On Point by Andrew Holota
It’s the festive time of year when folks are frequently out and about – company events, social occasions, family gatherings, etc.
I was sitting around the other day,
(not so) patiently waiting for my wife to get ready to go somewhere, and in quiet desperation, I mulled the complex synchronization process for a couple to “get ready.”
My learning curve in this respect could be judged as less than stellar. It took years. In fact, my wife might suggest I have not yet achieved full enlightenment.
Many of you, I’m sure, can relate.
Me: “Are you ready to go?”
Her: “In a few minutes.”
Me: “But a few minutes ago you said you were ready.”
Her: “I am, almost.”
Me: “Almost is not ready.”
Her: “Don’t pester me. I’m getting ready!”
As we can see, the interpretation of “ready” can vary dramatically between the genders, and I suspect, has for generations. If you and your partner have managed to switch these roles, or better yet, fully reconcile them, well, congratulations!
The first time I asked my eventual wife-to-be if she was ready, and she replied in the affirmative, I made the mistake of interpreting that to mean she was actually prepared to walk out to the car.
It is now more than two decades, but I have come to marginally appreciate that when she says, “I’m ready,” it actually means one of two things:
One: “I am now mentally prepared. I am satisfied that I have carefully considered what I need to do in order to get ready, and I am engaged in the process of doing them.”
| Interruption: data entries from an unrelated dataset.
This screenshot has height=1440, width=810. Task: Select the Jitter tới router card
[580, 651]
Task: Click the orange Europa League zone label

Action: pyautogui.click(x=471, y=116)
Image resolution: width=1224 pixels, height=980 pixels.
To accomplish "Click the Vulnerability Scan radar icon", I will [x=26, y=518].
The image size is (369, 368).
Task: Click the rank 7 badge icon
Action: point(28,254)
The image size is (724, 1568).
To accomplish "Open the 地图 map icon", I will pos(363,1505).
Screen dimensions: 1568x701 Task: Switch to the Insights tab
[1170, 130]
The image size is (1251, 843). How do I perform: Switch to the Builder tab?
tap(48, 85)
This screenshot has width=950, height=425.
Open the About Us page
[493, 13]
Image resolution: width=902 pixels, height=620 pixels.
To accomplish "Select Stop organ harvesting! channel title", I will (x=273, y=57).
Think of “Ready, Set, Go.” Note that Set is between Ready and Go, and that Ready is at the beginning of the sequence. It is a distance from Go. There is a transition through Set.
Translation Two: “I am saying I am ready because that is what you want to hear. If I tell you I’m ready, you go away for awhile and I can then continue to get ready. I am standing here not fully dressed because I have not yet fully confirmed what I am going to wear. Do I look ready?!”
She then offers if I really want to be helpful, I will help select an outfit. Eager to do so, I point at something.
And that draws an immediate suspicious look.
“You did that too quickly. You’re just saying that to rush me.”
I now operate on the principle that we are ready when we are both in the vehicle and wheeling out of the driveway.
As in Go.
Now this next part I’ve known for years, but I still occasionally do it. I simply cannot resist the temptation.
“I’ve been ready for ages!”
That statement carries distinct circumstances.
The observation is painfully obvious. The past hour has been spent pacing, calling out the time, and making repeated tours to check on m’lady’s progress – and issue encouraging rhetoric.
Stating the painfully obvious can result in the “get ready” process becoming grievously delayed.
As well, when I utter the above statement, I must be absolutely and positively certain that I am indeed ready.
If I make this announcement, and then need to drive back home because I forgot something, she will be ready to throttle me.
Ready – as in now.
Andrew Holota is the editor of The Abbotsford News.